I just found a rather nice little discussion of these two Laws by Michael Scannell:

If things only go wrong when they can, you can make sure they don’t. Obviously, if things can’t go wrong, they won’t. Murphy’s law becomes an incitement to be more careful: a forceful, energetic, Yankee take on things.

Sod’s law is quite different. My guess is that its origins are English or Irish. It is essentially fatalistic. Sod’s law will operate however careful and energetic you are. The best any of us can do is put up with things—preferably with a wry smile.

EDIT 2

For literary input to this theme I would point to fantastic narratives. The two that I have in mind right now are both very useful examples of the opposite of Sod’s Law.

As I have mentioned, Star Wars (1977). It makes no difference how stupidly Luke and Leia act, or in what ignorance of the wider political/historical/military difficulties. At every turn, something will organise the world such that this ridiculous action gets them to a position where their mere presence will further a mission that they didn’t even know they were on. Under Sod’s Law, your life and efforts work pretty much the opposite way.

Larry Niven, Ringworld (1970). Frequently mistaken for a quintessential hard science fiction text (Niven is a splendid author, and has played fantasy/sf tricks like this a lot), this novel is really about how things might work if what we modern types pompously dismiss as ‘luck’ is in fact some kind of universal force or property. Absolutely everything that happens within this story (and for quite some centuries previously) is conducive to manoeuvring a certain character into the most perfect and appropriate situation.
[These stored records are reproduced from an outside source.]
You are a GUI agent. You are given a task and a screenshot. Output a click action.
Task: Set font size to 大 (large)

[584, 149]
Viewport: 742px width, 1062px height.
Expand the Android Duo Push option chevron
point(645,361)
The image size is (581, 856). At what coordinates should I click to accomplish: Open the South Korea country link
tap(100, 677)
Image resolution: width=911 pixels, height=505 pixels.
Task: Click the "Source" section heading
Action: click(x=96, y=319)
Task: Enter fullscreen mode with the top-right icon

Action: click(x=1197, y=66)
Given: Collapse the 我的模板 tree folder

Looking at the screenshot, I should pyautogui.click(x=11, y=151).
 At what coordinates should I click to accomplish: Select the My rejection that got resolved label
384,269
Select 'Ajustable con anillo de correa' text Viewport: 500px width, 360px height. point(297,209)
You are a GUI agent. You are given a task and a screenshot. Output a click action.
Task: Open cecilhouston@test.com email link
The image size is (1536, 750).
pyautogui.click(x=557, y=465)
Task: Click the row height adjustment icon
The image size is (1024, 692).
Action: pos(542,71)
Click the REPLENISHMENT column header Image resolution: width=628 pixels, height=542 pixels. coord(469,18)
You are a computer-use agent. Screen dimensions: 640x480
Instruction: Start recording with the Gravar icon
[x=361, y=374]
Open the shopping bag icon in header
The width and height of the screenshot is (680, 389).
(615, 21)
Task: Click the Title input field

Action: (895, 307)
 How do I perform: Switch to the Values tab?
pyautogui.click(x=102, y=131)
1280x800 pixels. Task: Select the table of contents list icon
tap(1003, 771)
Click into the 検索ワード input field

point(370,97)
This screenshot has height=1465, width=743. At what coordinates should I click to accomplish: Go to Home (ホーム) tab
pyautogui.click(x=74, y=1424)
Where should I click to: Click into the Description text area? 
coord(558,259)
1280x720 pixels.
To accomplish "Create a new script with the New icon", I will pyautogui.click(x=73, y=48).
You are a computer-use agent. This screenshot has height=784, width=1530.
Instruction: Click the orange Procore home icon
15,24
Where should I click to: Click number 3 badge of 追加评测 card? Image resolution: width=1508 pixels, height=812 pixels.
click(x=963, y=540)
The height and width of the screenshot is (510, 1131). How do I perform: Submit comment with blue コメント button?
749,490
Again, under Sod’s Law, one’s experience is consistently similar-but-different...

Answered by Captain Cranium on December 22, 2020

The often misapplied irony is applicable here.

[A] state of affairs or an event that seems deliberately contrary to what one expects and is often amusing as a result.

(GOOG)

This refers to the state of the affairs itself, and not some locus of causality generating those affairs.

Answered by jimm101 on December 22, 2020

If the act of preparing actually mechanically causes the prepared-for event to not occur, then either you knew that preparing would prevent the event, or you didn't.

If you did know, the word is "deterrence."

If you didn't know, the word you would use is "luck" (either good or bad, depending on whether you wanted the thing to occur—for example, you might prepare to go to a place, alerting someone who hates you, who then goes and burns the place down, which would appear to be bad luck; or, you might prepare for someone invading your castle, but they see your defenses are too strong and decide not to invade).

I don't think Murphy's (or Sod's or Finagle's) Law has anything to do with it.

Answered by dirtside on December 22, 2020

The opposite of a self-fulfilling prophecy is a self-defeating prophecy:

a prediction that prevents what it predicts from happening. This is also known as the "prophet's dilemma".

(Wikipedia, "Self-defeating prophecy")

Preparing for something usually needs that we first predict that it is somewhat likely to occur. In this case, the "prophecy" part is taking or not taking the umbrella in the expectation or non-expectation of rain (while failing to take account of the magical effect of taking the umbrella).

Answered by Glen_b on December 22, 2020

I would call that "better safe than sorry"

If nothing bad happened I don't think either Murphy's law or Sod's law or similar are applicable, and you didn't prevent the bad thing from happening.

Answered by hazy on December 22, 2020

I've known it for years: It is "using Murphy's Law in your favor". E.g. buys lots of insurance you end up never needing.

Answered by Jay on December 22, 2020

Better to have it and not need it than to need it and not have it

Answered by Shazoo on December 22, 2020

I created a word for this. "Anti-hypo-causal". Anti = against you, hypo = hypothetical situation, causal = if I have prepared I won't have needed to, if I haven't prepared I would've needed to. I guess in some situations it could be an anti-causal, if it actually happens and it's not hypothetical.